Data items
************
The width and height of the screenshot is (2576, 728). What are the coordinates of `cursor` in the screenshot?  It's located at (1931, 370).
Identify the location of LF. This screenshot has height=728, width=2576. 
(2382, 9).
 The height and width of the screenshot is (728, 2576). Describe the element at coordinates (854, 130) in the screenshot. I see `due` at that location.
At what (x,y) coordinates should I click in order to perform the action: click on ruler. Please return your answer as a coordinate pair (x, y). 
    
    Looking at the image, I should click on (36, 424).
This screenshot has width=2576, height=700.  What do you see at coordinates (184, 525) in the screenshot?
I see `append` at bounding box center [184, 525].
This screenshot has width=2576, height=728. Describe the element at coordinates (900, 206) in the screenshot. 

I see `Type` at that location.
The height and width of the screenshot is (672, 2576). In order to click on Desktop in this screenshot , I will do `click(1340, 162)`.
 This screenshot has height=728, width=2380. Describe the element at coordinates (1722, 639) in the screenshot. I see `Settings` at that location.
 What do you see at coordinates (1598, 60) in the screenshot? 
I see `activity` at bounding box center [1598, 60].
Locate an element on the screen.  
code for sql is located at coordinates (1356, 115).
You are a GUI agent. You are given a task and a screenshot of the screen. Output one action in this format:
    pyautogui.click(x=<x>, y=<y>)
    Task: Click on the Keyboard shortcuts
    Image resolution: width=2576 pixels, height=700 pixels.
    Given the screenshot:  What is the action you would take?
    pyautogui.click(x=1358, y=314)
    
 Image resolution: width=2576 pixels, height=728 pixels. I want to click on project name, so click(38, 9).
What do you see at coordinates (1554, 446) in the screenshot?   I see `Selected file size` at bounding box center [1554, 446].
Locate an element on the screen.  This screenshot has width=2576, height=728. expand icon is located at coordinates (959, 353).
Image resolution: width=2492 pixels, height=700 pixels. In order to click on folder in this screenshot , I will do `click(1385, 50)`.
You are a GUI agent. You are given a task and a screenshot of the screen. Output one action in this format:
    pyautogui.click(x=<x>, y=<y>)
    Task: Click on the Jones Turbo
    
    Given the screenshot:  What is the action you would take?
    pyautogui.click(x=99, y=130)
************
● **WHAT NEEDS TO BE DONE**:
How many lines in the data items above contain the string "bounding", matching case exactly? Reply with the number alone.

● **CORRECT ANSWER**:
3